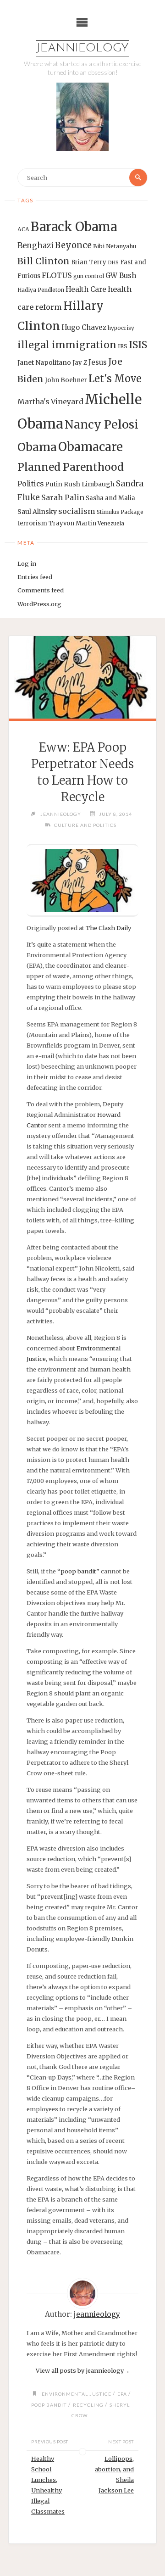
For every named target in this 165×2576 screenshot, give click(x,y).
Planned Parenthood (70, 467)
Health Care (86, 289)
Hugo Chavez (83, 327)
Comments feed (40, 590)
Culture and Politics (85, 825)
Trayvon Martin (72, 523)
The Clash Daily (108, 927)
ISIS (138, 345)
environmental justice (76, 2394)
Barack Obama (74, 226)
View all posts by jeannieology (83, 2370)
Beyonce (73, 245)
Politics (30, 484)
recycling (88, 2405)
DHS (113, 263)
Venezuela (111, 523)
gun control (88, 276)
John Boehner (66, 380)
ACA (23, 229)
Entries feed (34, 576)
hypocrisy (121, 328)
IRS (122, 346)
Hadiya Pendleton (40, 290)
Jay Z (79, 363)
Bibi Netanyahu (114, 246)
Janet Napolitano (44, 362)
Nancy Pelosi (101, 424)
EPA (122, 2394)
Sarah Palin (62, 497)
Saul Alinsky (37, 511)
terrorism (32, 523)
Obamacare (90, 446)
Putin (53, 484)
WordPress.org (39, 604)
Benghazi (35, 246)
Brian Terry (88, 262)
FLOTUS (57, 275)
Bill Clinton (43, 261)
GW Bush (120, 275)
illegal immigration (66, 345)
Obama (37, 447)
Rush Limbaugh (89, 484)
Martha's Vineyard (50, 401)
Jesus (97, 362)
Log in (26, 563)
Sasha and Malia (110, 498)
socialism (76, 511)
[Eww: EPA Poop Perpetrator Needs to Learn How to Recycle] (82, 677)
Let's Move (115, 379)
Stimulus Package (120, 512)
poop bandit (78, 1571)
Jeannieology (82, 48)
- - -
• _What is being asked_:
In the data above, which lines lie between the line with "ISIS (138, 345)" and the line with "Entries feed (34, 576)", inclusive? Print those lines exactly and nothing else.

• _Answer for this exercise_:
ISIS (138, 345)
environmental justice (76, 2394)
Barack Obama (74, 226)
View all posts by jeannieology (83, 2370)
Beyonce (73, 245)
Politics (30, 484)
recycling (88, 2405)
DHS (113, 263)
Venezuela (111, 523)
gun control (88, 276)
John Boehner (66, 380)
ACA (23, 229)
Entries feed (34, 576)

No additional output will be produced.